Seminar

Beyond Action Recognition: Detailed Video Modeling

03/12/2021

Title

Speaker

Gül Varol - École des Ponts ParisTech

Abstract

In this talk, I will present some of our recent works on a variety of tasks in computer vision, in particular focusing on detailed video modeling. Action recognition has been a standard problem in the research community working on videos. However, there is more to learn in videos than a closed set of pre-defined semantic action categories.

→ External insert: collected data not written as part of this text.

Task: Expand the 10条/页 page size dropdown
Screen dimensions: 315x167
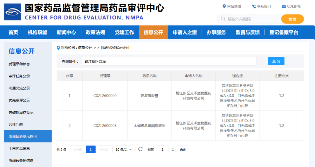Action: click(x=124, y=150)
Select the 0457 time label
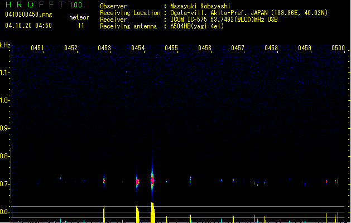351x223 pixels. [238, 49]
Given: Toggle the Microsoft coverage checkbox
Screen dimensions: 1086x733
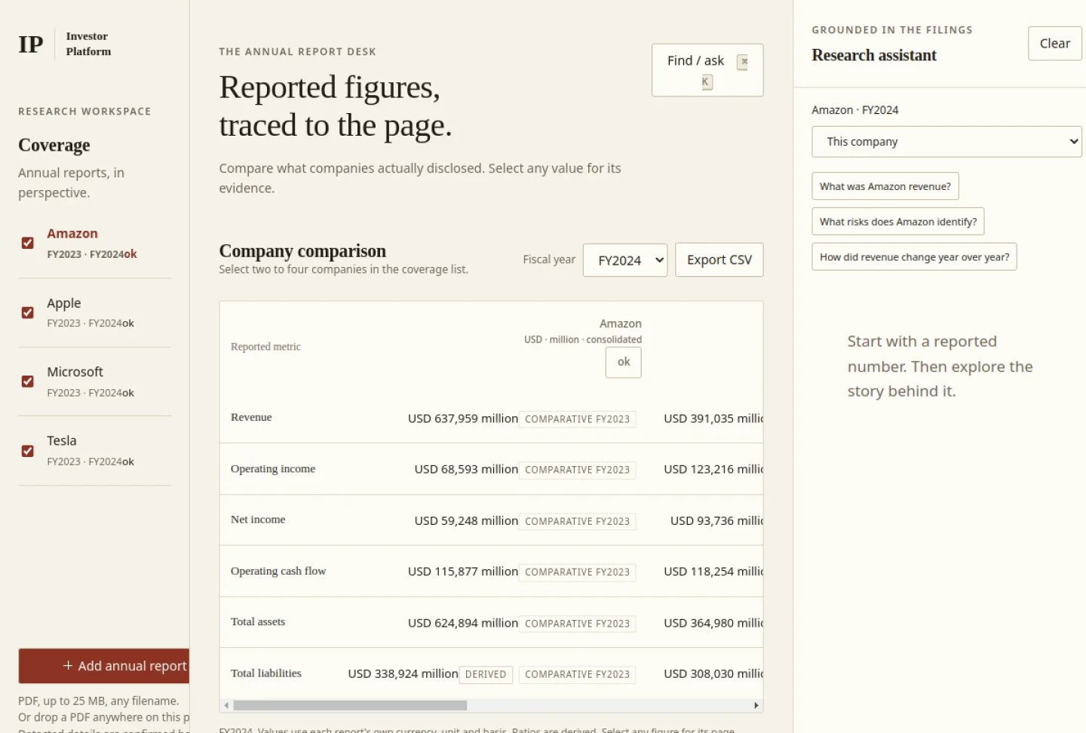Looking at the screenshot, I should [28, 382].
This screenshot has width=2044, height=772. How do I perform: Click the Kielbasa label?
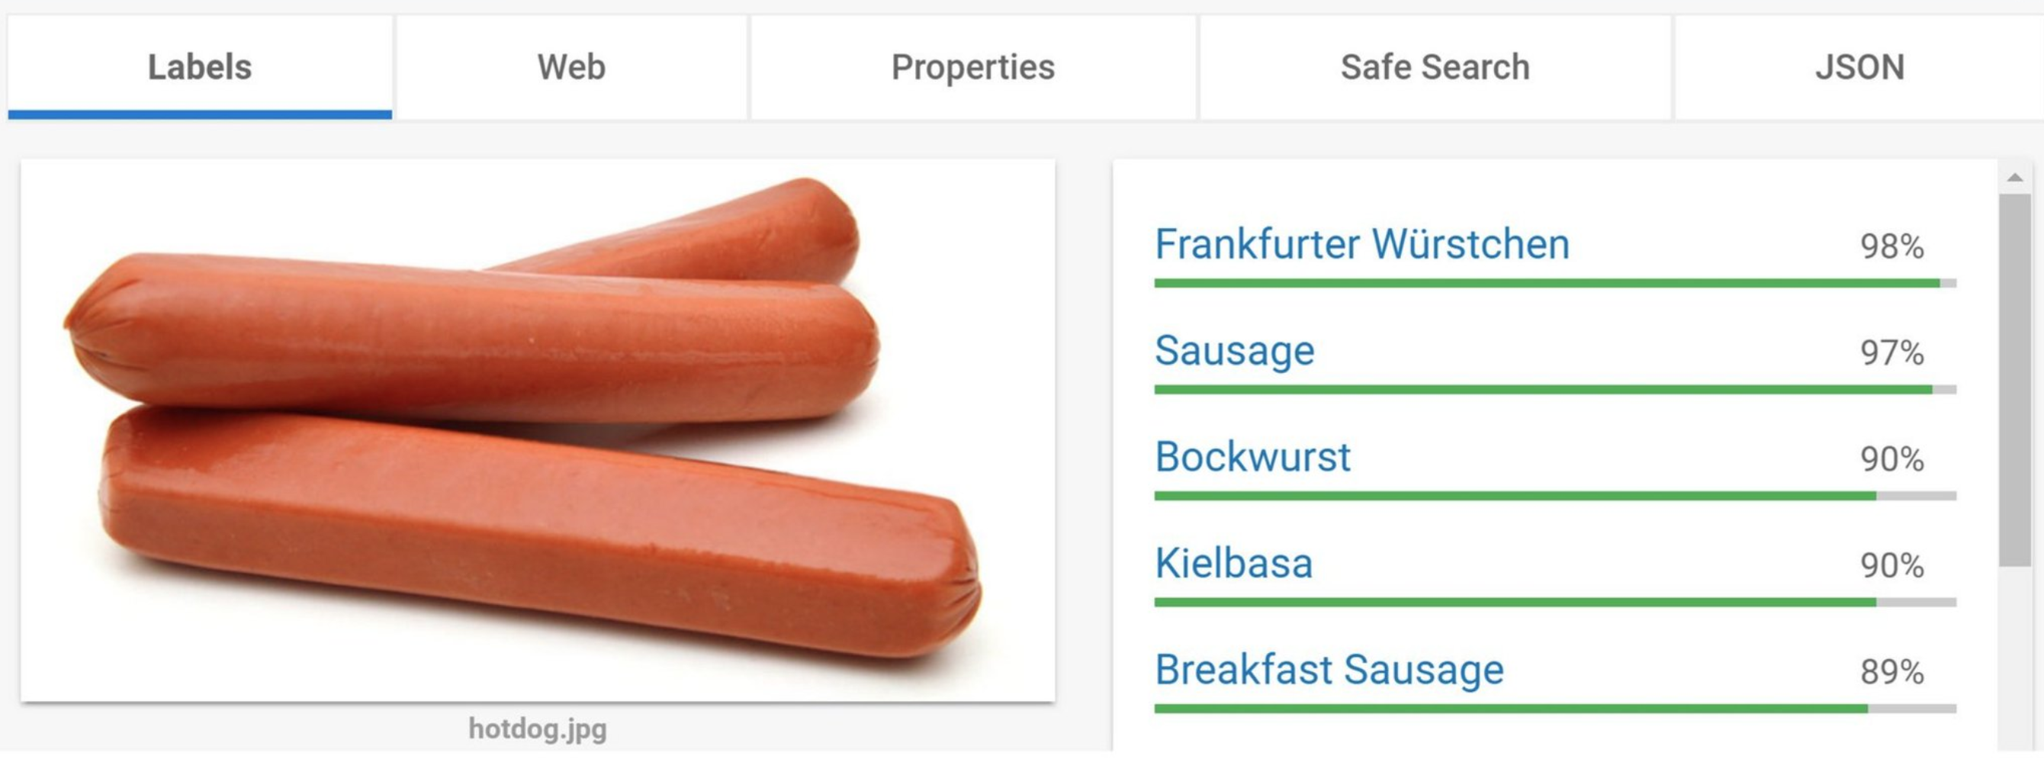coord(1234,563)
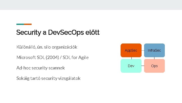Click the salmon Ops box
Viewport: 182px width, 103px height.
pos(154,66)
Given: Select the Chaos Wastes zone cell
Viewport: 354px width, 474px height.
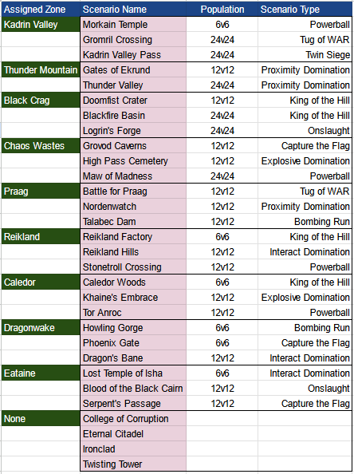Looking at the screenshot, I should pos(41,146).

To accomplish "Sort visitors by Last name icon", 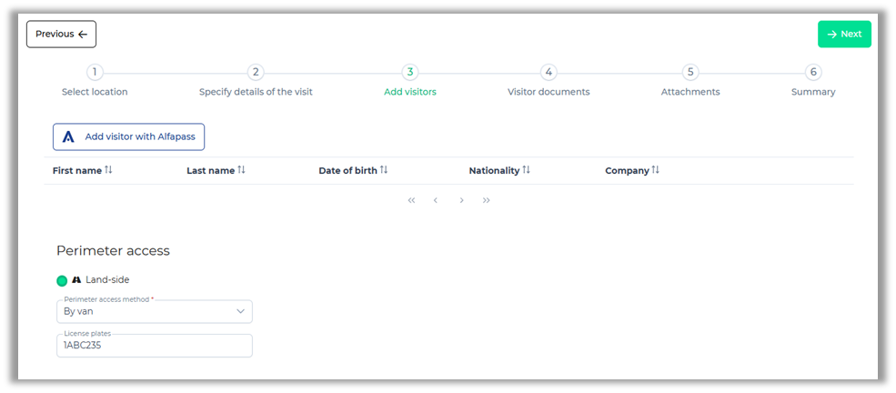I will pyautogui.click(x=242, y=170).
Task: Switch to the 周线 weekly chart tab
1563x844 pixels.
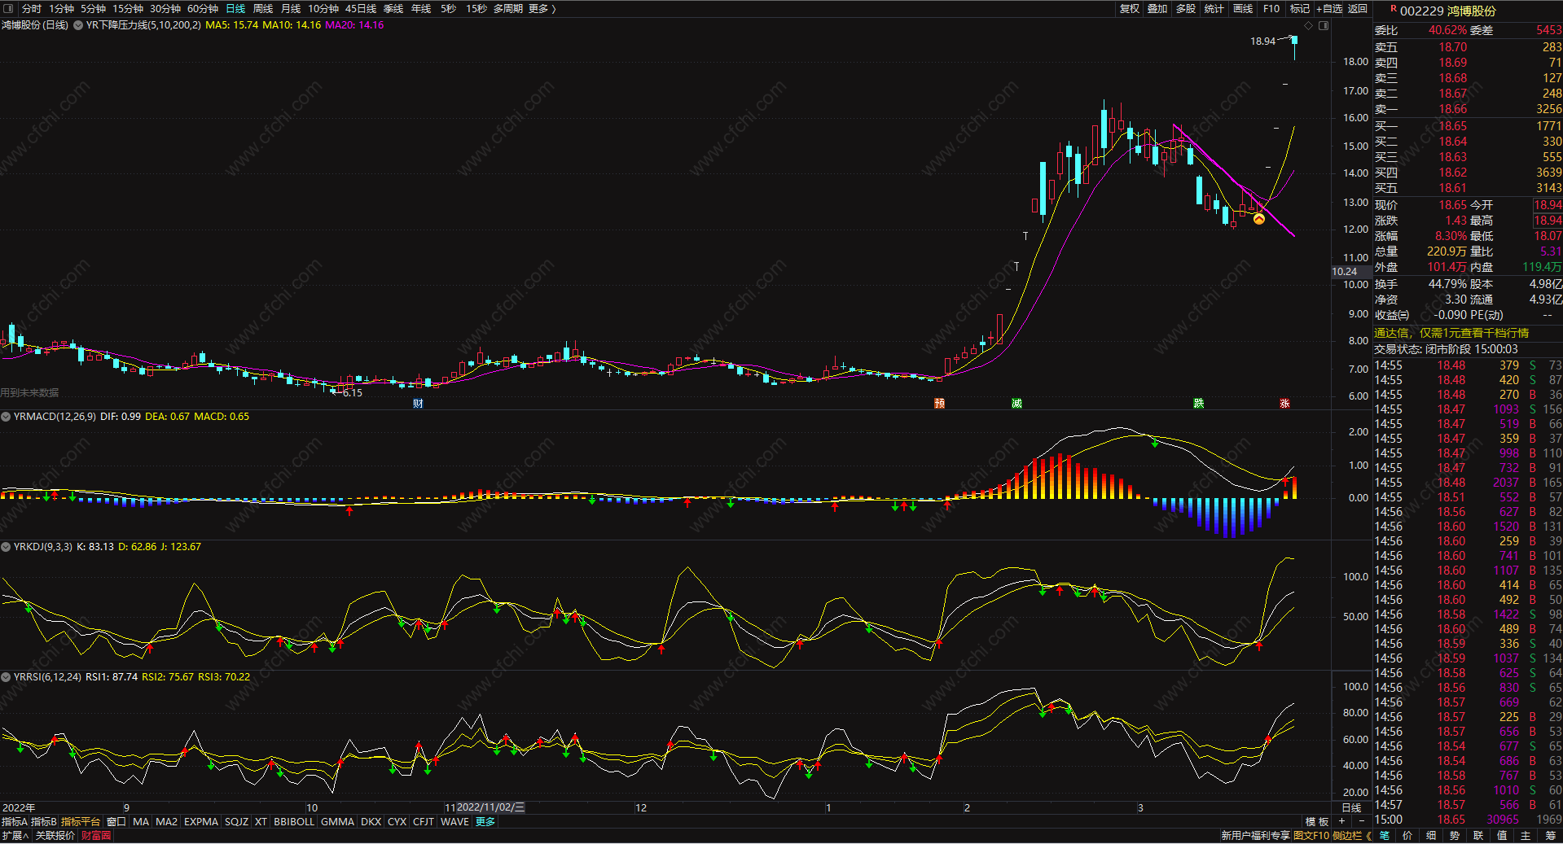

This talk will cover three different directions towards more detailed understanding of dynamic visual contents. (i) First, we will look at our end-to-end text-to-video retrieval approach that learns to map videos and textual descriptions into a joint space, and see the advantages of joint image and video training using transformers. (ii) Then, we will explore a more fine-grained problem of localising text in sign language videos, using weakly-aligned subtitles in sign language interpretation data, again in conjunction with transformers. (iii) Finally, we will go beyond semantics, and look at 3D reconstruction from video data for recovering detailed hand-object interactions, this time we will discuss the limitations of the learning-based methods due to lack of data, and opt for an optimization-based approach. Bain et al. “Frozen in Time: A Joint Video and Image Encoder for End-to-End Retrieval”, ICCV 2021. Varol et al. “Read and Attend: Temporal Localisation in Sign Language Videos”, CVPR 2021. Bull et al. “Aligning Subtitles in Sign Language Videos”, ICCV 2021. Hasson et al. “Towards unconstrained joint hand-object reconstruction from RGB videos”, 3DV 2021.

Bio

Gül Varol is a research faculty at the IMAGINE team of École des Ponts ParisTech. Previously, she was a postdoctoral researcher at the University of Oxford (VGG). She obtained her PhD from the WILLOW team of Inria Paris and École Normale Supérieure (ENS). Her thesis received the ELLIS PhD Award. During her PhD, she spent time at MPI, Adobe, and Google. Her research is focused on human understanding in videos, specifically action recognition, body shape and motion analysis, and sign languages.

When

2021-12-03 at

Where

Remote, @UniGE